New Study Shows Fighting with Your Spouse Is Bad for Your Health
It’s no surprise that fighting with your spouse might ruin your day. However, new research suggests it can affect your health too.
A study conducted by Pennsylvania State University found that, when a married couple fights with each other, the tension can worsen chronic conditions.
The study was published in the journal Annals of Behavioral Medicine in March. It dealt specifically with arthritis and diabetes.
In other studies, researchers have found that strong marriages are, in fact, related to good health, reports Penn State News. What they haven’t looked into are the couples’ everyday lives.
This is the aspect that the researchers in this study wanted to focus on.

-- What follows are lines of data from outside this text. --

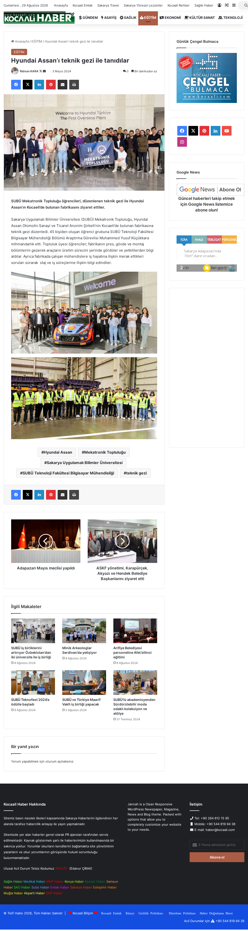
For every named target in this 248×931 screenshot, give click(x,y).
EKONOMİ (172, 17)
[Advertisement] (207, 367)
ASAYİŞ (109, 17)
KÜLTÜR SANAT (202, 17)
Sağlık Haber (203, 5)
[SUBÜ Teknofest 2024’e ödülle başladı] (33, 682)
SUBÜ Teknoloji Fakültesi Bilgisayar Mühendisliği (68, 473)
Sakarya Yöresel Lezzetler (143, 5)
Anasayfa (61, 5)
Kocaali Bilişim (83, 913)
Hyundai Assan (58, 452)
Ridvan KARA (29, 71)
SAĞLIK (130, 17)
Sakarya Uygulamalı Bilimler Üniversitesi (85, 462)
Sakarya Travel (108, 5)
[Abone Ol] (210, 190)
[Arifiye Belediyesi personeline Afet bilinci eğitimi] (135, 630)
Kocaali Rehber (179, 5)
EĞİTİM (149, 17)
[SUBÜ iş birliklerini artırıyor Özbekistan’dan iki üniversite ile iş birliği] (33, 630)
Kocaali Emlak (83, 5)
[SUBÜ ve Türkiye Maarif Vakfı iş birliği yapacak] (84, 682)
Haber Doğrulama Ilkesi (216, 913)
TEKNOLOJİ (233, 17)
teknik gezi (136, 473)
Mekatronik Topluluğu (105, 452)
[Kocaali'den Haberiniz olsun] (39, 17)
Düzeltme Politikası (182, 913)
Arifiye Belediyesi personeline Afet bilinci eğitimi (132, 652)
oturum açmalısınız (59, 761)
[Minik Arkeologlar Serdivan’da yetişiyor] (84, 630)
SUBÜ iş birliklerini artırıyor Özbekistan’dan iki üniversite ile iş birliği (31, 652)
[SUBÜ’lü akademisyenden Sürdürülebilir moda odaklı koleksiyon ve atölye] (135, 682)
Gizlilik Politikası (151, 913)
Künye (130, 913)
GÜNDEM (90, 17)
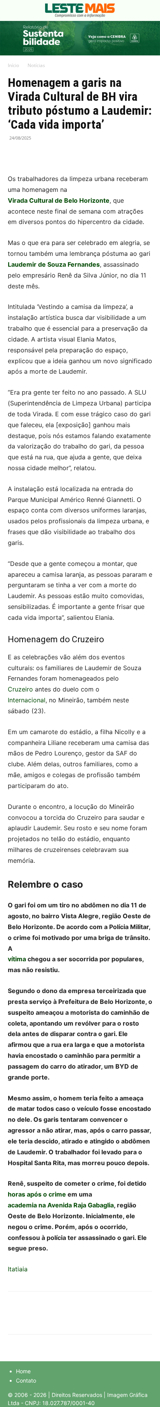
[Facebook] (15, 155)
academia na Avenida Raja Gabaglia (61, 1205)
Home (23, 1371)
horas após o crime (37, 1194)
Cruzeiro (21, 689)
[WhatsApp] (51, 155)
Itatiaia (18, 1269)
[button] (13, 10)
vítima (17, 959)
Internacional (26, 700)
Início (13, 65)
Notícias (36, 65)
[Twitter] (33, 155)
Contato (26, 1380)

Fighting with Your Spouse Equals Worse Pain
For most people, marriage has normal daily ups and downs. So how do those ups and downs contribute to chronic physical pain?
To find the answer, researchers studied two separate groups. These included one group which suffered from osteoarthritis in the knees and one dealing with type 2 diabetes.
The arthritis group consisted of 145 patients and their spouses while the diabetes group included 129 patients and their spouses.
Then, researchers had the patients record details about their pain and feelings toward their significant others in a daily journal. They continued doing so for just over 3 weeks per group.
Though both groups had very different chronic conditions, researchers couldn’t overlook the similarity of their results. They found that patients reported an increased feeling of pain on days when they were arguing with their spouse.
For those with arthritis, the effect was even worse. Patients would have an argument resulting in a negative mood and worsened pain.
Then, they would continue that negative mood and pain into the next day.
Talk about motivation for keeping your marriage strong and argument-free.
This information has led the researchers to conclude that, yes, arguing with your spouse can worsen physical ailments. More importantly, they mentioned how this effect might magnify itself over time—that is, if marital tension becomes a common occurrence.
Lynn Martire, the coauthor of the study and professor at the Penn State Center for Healthy Aging, says that these findings suggest a need to look beyond the disease itself.
Maybe part of improving a patient’s health is strengthening his or her relationships, particularly with a spouse. Or, maybe it’s about simply maintaining peace and harmony as much as possible in life.